Downtown Silver Spring at Night, Child with Horse in Ag Reserve Garner Top Prizes in Montgomery County Planning Department’s Great Communities Photo Contest

SILVER SPRING, MD – From a dramatic night scene of Silver Spring illuminated with city lights to an emotional image of a young child bonding with her horse on a county farm, the Montgomery County Planning Department’s 2008 amateur photo contest drew jaw-dropping images illustrating what residents like best about our community.

In its Great Communities photo contest, the agency sought original photographs taken in the county in the last year. The wide range of photos – of vibrant urban areas, agriculture, environmental conservation, recreation and historic preservation – represents Montgomery County’s true mix of amenities and its enviable quality of life.

Winning photographers – four adults and three youths – will receive modest cash awards and have their images displayed at the Magical Montgomery festival and other public events, as well as in Planning Department publications.

View the winning images and all 148 photos submitted.

Other winning photos include a striking detail of a window at the historic National Park Seminary in Silver Spring and a portrait of a young woman resting on a whimsical bench in downtown Bethesda.
Residents under age 18 who submitted entries were judged in a separate youth category.

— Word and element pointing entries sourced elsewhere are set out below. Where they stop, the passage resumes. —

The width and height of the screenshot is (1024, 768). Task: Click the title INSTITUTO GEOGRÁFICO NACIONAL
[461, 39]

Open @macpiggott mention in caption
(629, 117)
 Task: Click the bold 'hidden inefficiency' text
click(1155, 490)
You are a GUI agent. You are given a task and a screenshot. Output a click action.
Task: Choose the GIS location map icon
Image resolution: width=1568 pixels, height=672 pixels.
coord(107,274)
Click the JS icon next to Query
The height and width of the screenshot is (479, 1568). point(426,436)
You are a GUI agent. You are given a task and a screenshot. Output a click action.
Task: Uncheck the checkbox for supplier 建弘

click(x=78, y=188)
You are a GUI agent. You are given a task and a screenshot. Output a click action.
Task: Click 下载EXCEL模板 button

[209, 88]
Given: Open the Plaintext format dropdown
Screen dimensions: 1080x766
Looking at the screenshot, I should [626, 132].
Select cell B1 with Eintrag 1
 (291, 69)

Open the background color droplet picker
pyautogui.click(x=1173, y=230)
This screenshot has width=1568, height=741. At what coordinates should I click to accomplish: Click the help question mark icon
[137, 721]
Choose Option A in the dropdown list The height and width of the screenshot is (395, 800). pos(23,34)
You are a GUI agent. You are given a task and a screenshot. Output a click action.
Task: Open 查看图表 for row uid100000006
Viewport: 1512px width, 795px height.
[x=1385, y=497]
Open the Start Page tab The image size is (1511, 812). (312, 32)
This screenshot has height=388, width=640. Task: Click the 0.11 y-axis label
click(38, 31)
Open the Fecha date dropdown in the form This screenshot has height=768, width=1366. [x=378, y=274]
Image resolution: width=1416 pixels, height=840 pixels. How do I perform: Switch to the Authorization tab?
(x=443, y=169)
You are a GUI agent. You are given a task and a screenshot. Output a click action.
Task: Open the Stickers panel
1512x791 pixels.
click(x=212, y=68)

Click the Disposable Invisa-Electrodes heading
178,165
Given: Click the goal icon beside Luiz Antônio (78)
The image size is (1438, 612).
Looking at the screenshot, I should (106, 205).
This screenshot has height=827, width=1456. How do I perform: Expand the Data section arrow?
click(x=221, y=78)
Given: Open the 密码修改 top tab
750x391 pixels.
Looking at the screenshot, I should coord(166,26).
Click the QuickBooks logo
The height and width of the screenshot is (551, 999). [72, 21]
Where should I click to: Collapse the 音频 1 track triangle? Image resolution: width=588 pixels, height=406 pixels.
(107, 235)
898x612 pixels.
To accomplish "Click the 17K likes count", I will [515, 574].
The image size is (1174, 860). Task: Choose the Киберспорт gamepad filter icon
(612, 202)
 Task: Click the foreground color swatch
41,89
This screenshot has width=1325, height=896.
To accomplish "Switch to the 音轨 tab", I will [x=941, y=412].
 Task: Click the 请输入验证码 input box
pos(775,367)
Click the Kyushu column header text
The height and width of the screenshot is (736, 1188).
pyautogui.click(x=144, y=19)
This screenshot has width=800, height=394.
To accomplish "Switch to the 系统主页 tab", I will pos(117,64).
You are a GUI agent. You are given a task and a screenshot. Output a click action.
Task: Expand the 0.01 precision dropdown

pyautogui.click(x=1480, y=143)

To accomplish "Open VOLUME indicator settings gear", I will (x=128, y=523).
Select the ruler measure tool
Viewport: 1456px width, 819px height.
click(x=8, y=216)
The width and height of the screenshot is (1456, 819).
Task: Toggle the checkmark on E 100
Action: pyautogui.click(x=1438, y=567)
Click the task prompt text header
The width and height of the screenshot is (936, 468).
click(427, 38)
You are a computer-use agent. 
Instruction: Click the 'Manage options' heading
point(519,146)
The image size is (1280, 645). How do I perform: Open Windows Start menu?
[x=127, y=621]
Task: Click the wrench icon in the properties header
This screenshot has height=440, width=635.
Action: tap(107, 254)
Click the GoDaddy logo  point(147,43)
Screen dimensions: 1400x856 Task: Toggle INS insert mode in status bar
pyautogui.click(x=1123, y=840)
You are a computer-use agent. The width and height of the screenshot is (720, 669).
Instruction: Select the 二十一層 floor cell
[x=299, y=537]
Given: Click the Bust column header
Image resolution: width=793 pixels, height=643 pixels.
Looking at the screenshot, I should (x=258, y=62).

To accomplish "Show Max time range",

The winning photo of a group of bicyclists rounding a bend in Rock Creek Park near Kensington and a shot highlighting the county’s recycling center with an angle of a conveyer belt sending plastic bottles into a bin demonstrate an outdoorsy, conservation-oriented bent. The third place youth image shows a unique view of a young woman strolling with a soft drink on a plaza in Silver Spring.

Images were judged by a panel of seven, including Jim Thresher, a former Washington Post photographer, a member of a photo club based at the National Institutes of Health, and Planning Department staffers.
The contest was billed as a call for photos demonstrating the county’s high quality of life, including scenes depicting vibrant urban downtowns, rural life, parks/trails, people, buildings and public spaces, among other subjects.